Don’t these city types ever learn? All it takes is one Wrong Turn to the Hostel and – well, lookee-here - they’re stuck where The Hills Have Eyes, begging for Deliverance.
This bloody but rigidly conventional exercise in backwoods lunacy finds lovers Mike and Sheryl (Josh Randall and Brianna Brown) about to hit the trail of the lonesome pine.
Tent? Check. Sleeping bags? Check. Loaded pistol? Check. Skimpy underwear totally unsuitable for hiking? Check. Better take that cell phone too, even though there’s no signal.
After a Lord-lovin’ local (Beth Broderick) shows them the way, the couple discover that this is indeed no place for godless fornicators when their spot of alfresco nookie is rudely interrupted by a trio of up-to-no-good ol’ boys.

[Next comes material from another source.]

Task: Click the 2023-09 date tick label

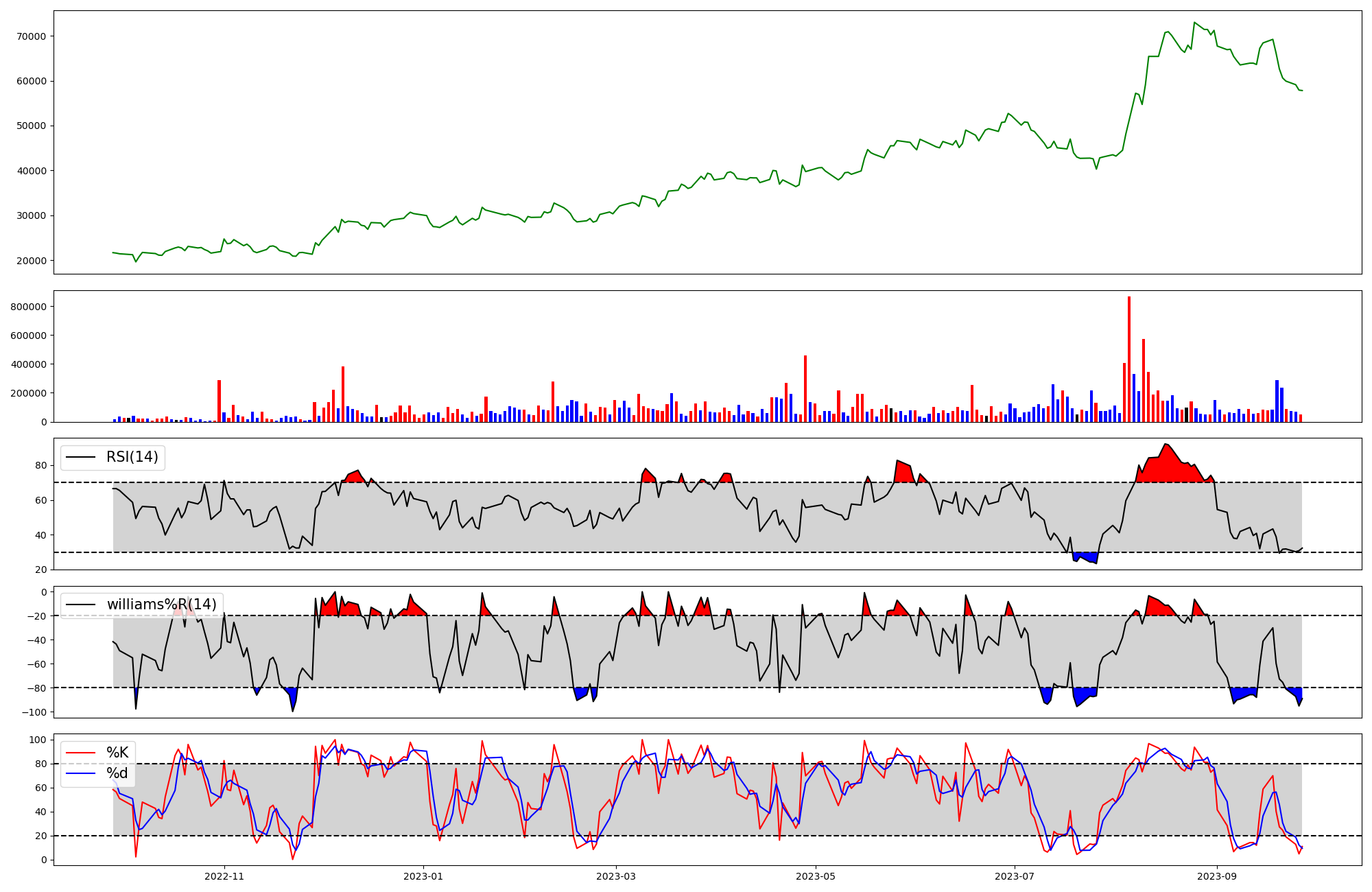Action: tap(1217, 876)
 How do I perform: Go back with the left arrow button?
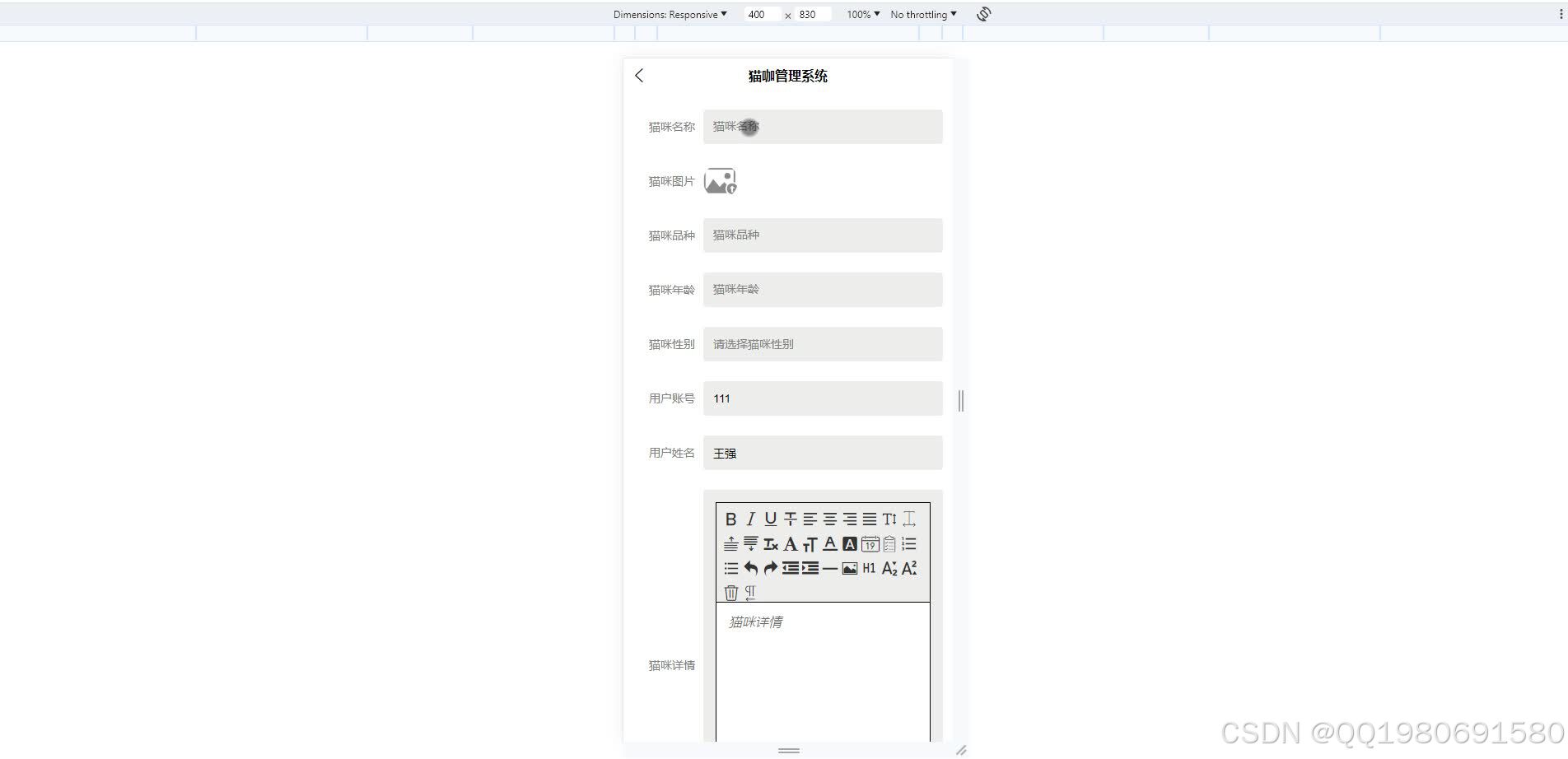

Their weekend doesn’t improve. Next morning, Sheryl is abducted while out for a skinny-dip and Mike’s subsequent search is cut short by a bear trap.
"A lotta pain’s gonna hit ya, sweetheart," warns Ida prior to tending his wounds with a jar of moonshine (good stuff this – you should see how many purposes it serves).
She’s not kidding. The scabs haven’t even formed before Mike finds himself reunited with Sheryl for a cellar-bound nightmare, courtesy of his crazy captors and a freak who looks like the melted waxwork of Jack from White Stripes.
It all begins ominously enough, but any menace is quickly doused in a cascade of clichés and Bible-thumping barminess.
Oh, there’s no shortage of flayed skin, split heads and severed digits, but the crazy Christians of Timber Falls will prompt more guffaws than goosebumps with their slingblade weddings and – how to put this? - miscarriages of justice.
The upshot is that you’re as likely to find endorsements from the Society of American Evangelists or the West Virginia Tourist Board on the poster as you are the statement “From the director of Soccer Dog: The Movie”.